Regenvorhang und Karyatidenring

In Basel haben Piertzovanis Toews ein Hinterhofhaus fast manisch detailfreudig erweitert. Ihr Dachausbau gewinnt das Kaninchen, den Senn-Förderpreis für junge Architektur.

Text: Palle Petersen
Fotos: Simone Bossi
11.12.2021 08:00

Meistens sind Besichtigungen bei Regenwetter eine Zumutung. Die Finger sind klamm, das Wasser tropft aufs Papier, und die Notizen verfliessen, die Stimmung ist so bedeckt wie der Himmel. Als wir im späten Juli die Juryreise antreten – sechs Häuser auf dem straffen Programm –, sorgt der Regen aber für einen beinahe magischen Moment. Wir stehen im frisch ausgebauten Dachstock eines Basler Hinterhofhauses, über unseren Köpfen rinnt das Wasser, fällt vor dem breiten Schiebefenster in feinen Fäden hinab wie ein Vorhang.

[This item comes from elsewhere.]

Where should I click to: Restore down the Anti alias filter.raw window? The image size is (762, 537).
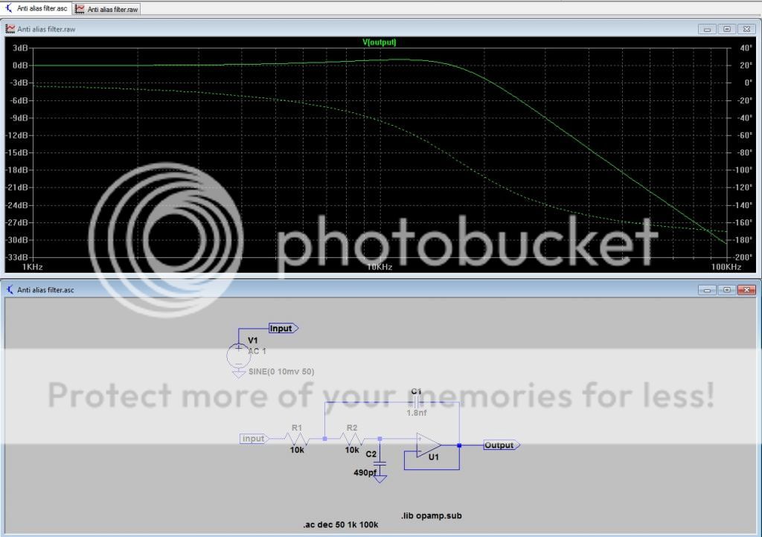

Die Tropfen prasseln auf das matt schimmernde Wellblech.

Haus im Hof, 2021
Matthäusstrasse 7, Basel
Bauherrschaft: Christina Stahlberger und Walter Brägger, Basel
Architektur: Piertzovanis Toews, Basel
Vorprojekt bis Baueingabe: GFA Gruppe für Architektur, Zürich
Auftragsart: Direktauftrag, 2019
Bauingenieure: Haller&Partner, Oberwil
Zimmerei: Louis Risi, Münchenstein
Stahlbau: Stamm Bau, Arlesheim
Baukosten (BKP 1–9): Fr. 250 000.—
Geschossfläche: 36 m²

Piertzovanis Toews
Nach dem Architekturstudium an der TU Karlsruhe gingen Ioannis Piertzovanis (35) und Heinrich Toews (39) an die ETH Zürich und danach als Projektleiter zu Miller Maranta und Marques Architekten. Seit 2019 führen sie ein eigenes Architekturbüro in Basel.